Problem to work on:
The lines needed are those from the start of the records through the line holding "Toggle fullscreen using the arrows icon", each copied exactly.

Supplied entries:

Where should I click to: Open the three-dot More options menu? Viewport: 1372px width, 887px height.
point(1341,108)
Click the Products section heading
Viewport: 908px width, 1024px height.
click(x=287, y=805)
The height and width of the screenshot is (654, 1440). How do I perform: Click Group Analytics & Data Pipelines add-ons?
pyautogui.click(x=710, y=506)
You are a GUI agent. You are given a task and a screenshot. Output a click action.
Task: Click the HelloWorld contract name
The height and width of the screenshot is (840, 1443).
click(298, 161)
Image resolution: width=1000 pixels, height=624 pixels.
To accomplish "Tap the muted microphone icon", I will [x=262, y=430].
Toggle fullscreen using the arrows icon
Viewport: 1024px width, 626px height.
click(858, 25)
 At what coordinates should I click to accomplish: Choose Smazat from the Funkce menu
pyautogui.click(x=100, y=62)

Response area:
Where should I click to: Open the three-dot More options menu? Viewport: 1372px width, 887px height.
point(1341,108)
Click the Products section heading
Viewport: 908px width, 1024px height.
click(x=287, y=805)
The height and width of the screenshot is (654, 1440). How do I perform: Click Group Analytics & Data Pipelines add-ons?
pyautogui.click(x=710, y=506)
You are a GUI agent. You are given a task and a screenshot. Output a click action.
Task: Click the HelloWorld contract name
The height and width of the screenshot is (840, 1443).
click(298, 161)
Image resolution: width=1000 pixels, height=624 pixels.
To accomplish "Tap the muted microphone icon", I will [x=262, y=430].
Toggle fullscreen using the arrows icon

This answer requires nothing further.